Mumbai’s Fort Precinct is the iconic image center of the city that is currently undergoing a state of transformation. On the one hand, the heritage conservation movement has been relatively successful in protecting several landmark buildings and areas. On the other hand, there are contemporary development pressures from massive infrastructure projects that are underway. While the Fort had an indispensable defensive and subsequently commercial role to colonial Bombay, in modern-day Mumbai, the area has taken on new meaning and a range of altered use patterns.
The studio will focus on creating a series of strategies for different parts of Mumbai’s historic district at different scales. The intent of this exercise is to create imaginations for the Fort Area to not only consolidate its integrity as a historic precinct, but also connect, respond, and react to contemporary aspirations in the city. Students will engage in design and planning exercises across three scales – city, ward, and site. From these exercises, we will work towards a comprehensive strategy for the Fort Area – one that can weave together the area’s historic architecture, modern realities, and emerging aspirations as we understand these impulses.

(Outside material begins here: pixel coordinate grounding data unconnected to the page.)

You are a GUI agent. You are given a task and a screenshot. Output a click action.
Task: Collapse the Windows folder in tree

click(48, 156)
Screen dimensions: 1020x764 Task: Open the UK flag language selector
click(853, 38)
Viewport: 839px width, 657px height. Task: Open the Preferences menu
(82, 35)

Housing Future: Reclaiming the Chicago 6-Flat as a Site for Architecture [M2]
The pairing of “Housing Future” and the “6-Flat” is somewhat contradictory. Housing Futures typically point towards advancements in new technologies or new configurations. On the other hand, this studio takes on the developer’s 6-Flat – a typology that is as recognizable, yet static, as it was a century ago. This studio explores the 6-Flat as a site for architecture.

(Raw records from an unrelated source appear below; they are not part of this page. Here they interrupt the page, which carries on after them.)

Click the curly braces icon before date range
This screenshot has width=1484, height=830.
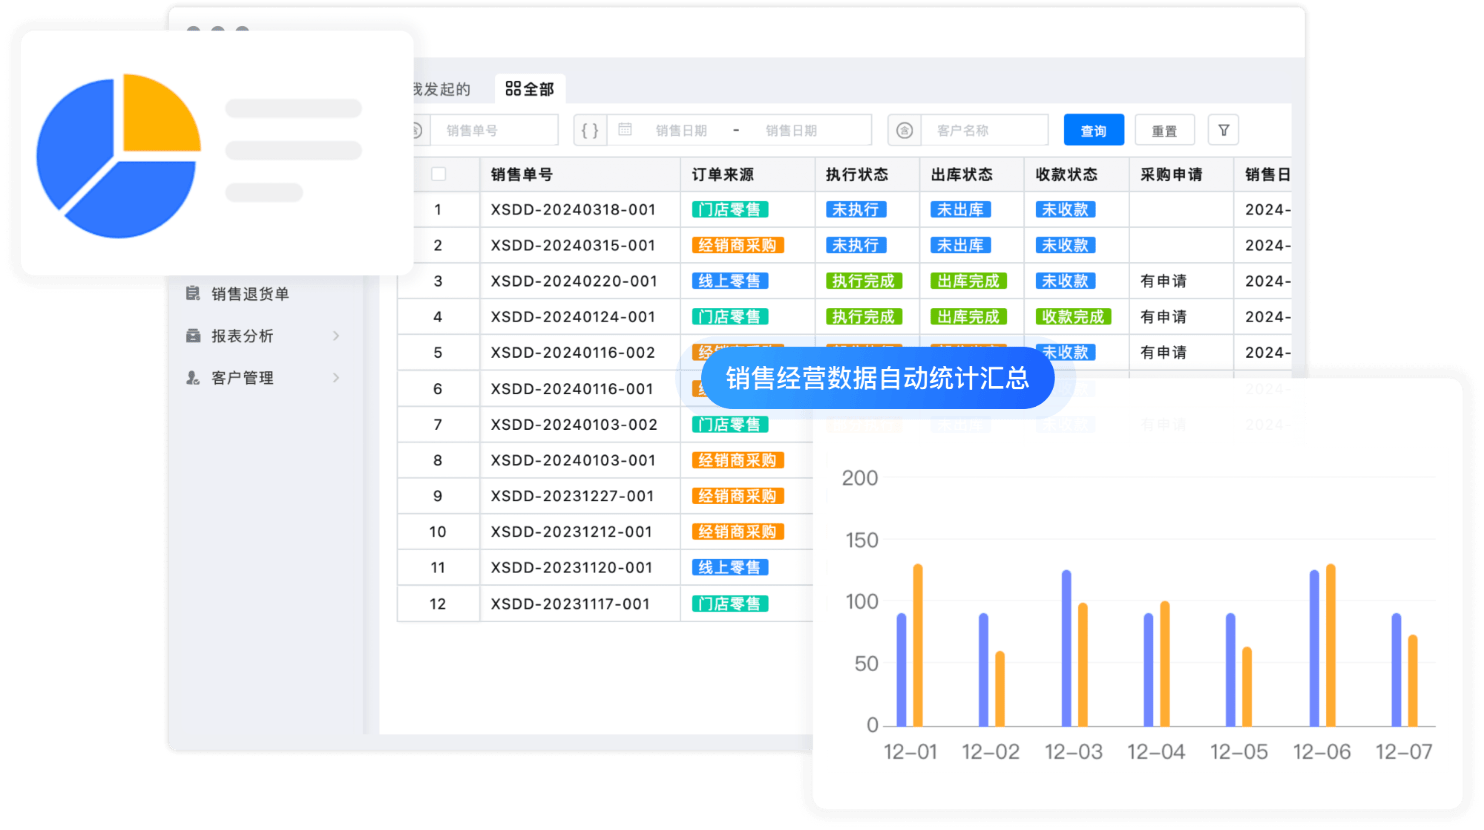click(590, 130)
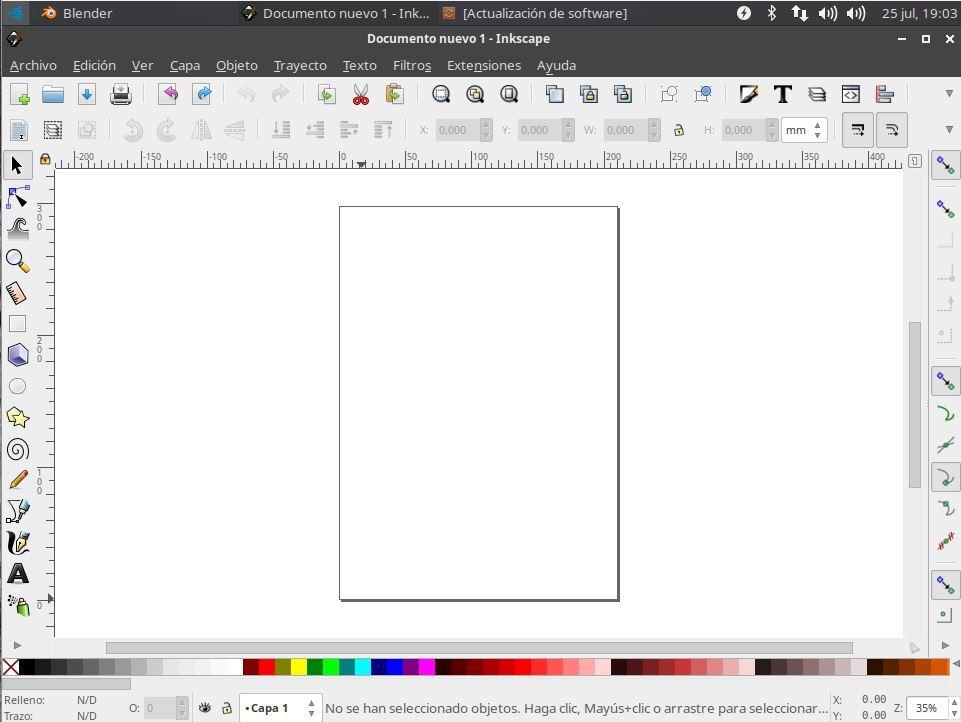Image resolution: width=961 pixels, height=722 pixels.
Task: Open the XML editor
Action: (850, 94)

The 6-Flat is a common housing typology in Chicago that borrows many of its elements from its generative and more well-known type, the Chicago 3-Flat. To simply explain, the 6-Fat is a double or a mirror of two 3-Flats sited together side-by-side. Having emerged as a typology that was considered a “vehicle for social mobility” in the early 1900s, it has maintained its economic viability, yet, at the same time, very little substantial spatial consideration has been given to bring these flats into a conversation that contemplates contemporary living environments.
The 6-Flat is capitalized throughout greater Chicago by builders and developers who offer cookie-cutter “open-plan” concepts and promote these projects as contemporary and responsive. One might call this typology a “builder’s dream” due to its standardization (three slabs stacked upon each other), flexibility (the units can easily be reconfigured), economic feasibility (materials and building construction techniques are local and standard to Chicago), and speed of construction (due to their standardization, these projects are delivered quickly and abundantly).
Our studio holds the ambition to redefine the 6-Flat for the next home buyer, anticipating and speculating a housing future for contemporary living in Chicago. The market demands new models for the 6-Flat beyond the traditional nuclear family needing 2-3 bedrooms in an apartment unit. New modes of living beg for consideration of what it means to live together, in the city, in a building, and in a unit.
In the studio, we will be building ½”=1’-0” large-scale physical models to evaluate and design from the apartment unit plan to the entire 6-Flat.